As you grow into a studio of four to nine, add a proper project tool, a time tracker, Loom for async, and a proper payment layer — Gusto if you’re US-only, Deel once you’ve got people overseas — and wire them together with Zapier.
And once you’re a full agency juggling ten or more, that’s the threshold where a freelance management system or Deel’s contractor product beats stitching everything yourself, because consolidated onboarding, compliance, and one-invoice payment finally save more than they cost.
A few signals tell you it’s time to change gears:
- Crossing ten contractors or paying people in three or more countries means it’s time to look at an FMS
- International payments above a few thousand a month means run that Deel-versus-Wise comparison
- Finding yourself the bottleneck for every status update means you have an SOP gap, not a tool gap.
Avoid the classic mistakes while you’re at it: paying for overlapping apps nobody fully uses, managing freelancers like employees, leaving every process in your head, scattering decisions across DMs, and the most damaging one of all — paying late.
Where to start
The best stack isn’t the longest one. It’s the one where every tool is doing a job you actually have, and nothing is there because a listicle told you to buy it.
So map your six jobs against what you’re running today, fill only the ones that genuinely hurt right now, and let the rest wait until the team grows into them.
If you do nothing else this week, get a shared project board up and make sure your payment process is reliable — because those two jobs, knowing who’s doing what and paying people on time, are the ones that lose you,u good freelancers, fastest when they slip.
From here, the natural next steps are briefing the work well with our guide to assigning tasks to freelancers, and choosing the coordination backbone with our project management software guide.

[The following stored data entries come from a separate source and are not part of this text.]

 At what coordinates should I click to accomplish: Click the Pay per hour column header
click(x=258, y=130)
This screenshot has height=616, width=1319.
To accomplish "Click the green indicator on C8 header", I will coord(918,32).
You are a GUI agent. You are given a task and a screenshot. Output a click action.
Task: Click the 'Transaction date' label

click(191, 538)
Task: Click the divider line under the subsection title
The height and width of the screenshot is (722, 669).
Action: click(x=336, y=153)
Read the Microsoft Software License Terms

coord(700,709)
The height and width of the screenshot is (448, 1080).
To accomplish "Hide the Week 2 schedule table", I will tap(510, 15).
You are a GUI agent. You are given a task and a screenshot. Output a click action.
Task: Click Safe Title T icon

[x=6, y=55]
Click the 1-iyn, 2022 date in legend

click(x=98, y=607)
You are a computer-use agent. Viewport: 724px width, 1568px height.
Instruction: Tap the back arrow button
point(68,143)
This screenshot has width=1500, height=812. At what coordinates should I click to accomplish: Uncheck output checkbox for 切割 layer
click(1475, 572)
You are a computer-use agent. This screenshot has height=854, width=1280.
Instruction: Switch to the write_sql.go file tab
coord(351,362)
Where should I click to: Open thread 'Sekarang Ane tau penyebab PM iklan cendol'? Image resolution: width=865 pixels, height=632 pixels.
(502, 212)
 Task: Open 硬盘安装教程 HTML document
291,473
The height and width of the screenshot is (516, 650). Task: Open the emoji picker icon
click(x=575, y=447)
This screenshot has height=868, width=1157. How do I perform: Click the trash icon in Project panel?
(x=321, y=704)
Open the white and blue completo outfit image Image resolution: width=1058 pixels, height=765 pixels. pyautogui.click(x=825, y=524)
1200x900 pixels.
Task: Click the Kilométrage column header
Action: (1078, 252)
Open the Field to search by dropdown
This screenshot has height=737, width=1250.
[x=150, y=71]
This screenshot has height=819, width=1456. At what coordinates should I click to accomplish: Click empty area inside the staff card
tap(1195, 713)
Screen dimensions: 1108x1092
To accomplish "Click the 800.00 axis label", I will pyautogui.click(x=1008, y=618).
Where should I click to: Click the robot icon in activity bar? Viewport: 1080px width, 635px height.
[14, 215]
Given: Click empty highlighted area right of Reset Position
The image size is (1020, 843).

Frequently Asked Questions
What’s the best way to pay a team of freelancers?
For a US-only team, Gusto‘s Contractor Only plan ($35/month plus $6 per contractor) handles payments and 1099 filing automatically.
For international contractors, Deel consolidates compliant contracts and payouts in one system, while Wise offers the cheapest direct transfers if you’re handling tax forms yourself. Whatever you choose, pay on time, every time.
Do I need a freelance management system?
Usually, it’s only once you’re managing around ten or more active contractors, or your compliance across states and countries gets genuinely risky. Below that, a project tool, a payment tool, and a documented onboarding flow do the job for far less money.
How do you manage freelancers in different time zones?
Lead with async communication: put updates in a shared project tool, record walkthroughs with Loom instead of scheduling calls, and reserve a few overlap hours for the things that actually need a live conversation. Write your response-time norms down so nobody’s left guessing.
What tools do agencies use to manage freelancers?
A common stack in practice is a project tool (Asana or ClickUp), Slack for communication, Google Workspace for files, a trust-based time tracker like Toggl, and a payment layer like Deel or Wise, often connected with Zapier. Larger agencies consolidate onto a freelance management system.